Work instructions: Retype exactly the lines from the one holding "You are a computer-use agent. Screen" through the final line of the data, both included.

Input data:
---------------

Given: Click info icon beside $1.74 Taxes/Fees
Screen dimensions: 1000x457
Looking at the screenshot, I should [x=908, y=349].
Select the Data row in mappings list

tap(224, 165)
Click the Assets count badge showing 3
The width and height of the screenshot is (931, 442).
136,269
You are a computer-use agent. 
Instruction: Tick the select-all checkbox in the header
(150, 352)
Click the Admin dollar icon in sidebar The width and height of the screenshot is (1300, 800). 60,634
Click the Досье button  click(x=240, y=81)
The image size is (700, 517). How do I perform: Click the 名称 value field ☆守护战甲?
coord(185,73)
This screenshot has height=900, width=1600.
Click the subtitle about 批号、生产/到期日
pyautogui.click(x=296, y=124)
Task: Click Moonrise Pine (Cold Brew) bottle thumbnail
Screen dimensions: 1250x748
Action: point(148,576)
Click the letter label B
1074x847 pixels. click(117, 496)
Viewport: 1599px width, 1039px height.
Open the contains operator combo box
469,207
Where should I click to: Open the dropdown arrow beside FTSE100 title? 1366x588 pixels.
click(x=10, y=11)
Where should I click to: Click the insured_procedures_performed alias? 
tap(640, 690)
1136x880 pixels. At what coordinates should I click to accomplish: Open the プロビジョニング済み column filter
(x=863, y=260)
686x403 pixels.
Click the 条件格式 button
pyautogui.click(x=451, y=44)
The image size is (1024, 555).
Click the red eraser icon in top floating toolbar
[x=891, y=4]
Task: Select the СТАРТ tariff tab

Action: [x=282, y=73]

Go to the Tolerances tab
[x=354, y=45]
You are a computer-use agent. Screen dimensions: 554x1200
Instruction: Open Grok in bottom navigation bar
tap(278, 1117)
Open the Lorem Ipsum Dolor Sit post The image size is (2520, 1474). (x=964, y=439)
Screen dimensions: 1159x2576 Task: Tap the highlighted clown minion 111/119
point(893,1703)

---------------

Task response:
You are a computer-use agent. Screen dimensions: 554x1200
Instruction: Open Grok in bottom navigation bar
tap(278, 1117)
Open the Lorem Ipsum Dolor Sit post The image size is (2520, 1474). (x=964, y=439)
Screen dimensions: 1159x2576 Task: Tap the highlighted clown minion 111/119
point(893,1703)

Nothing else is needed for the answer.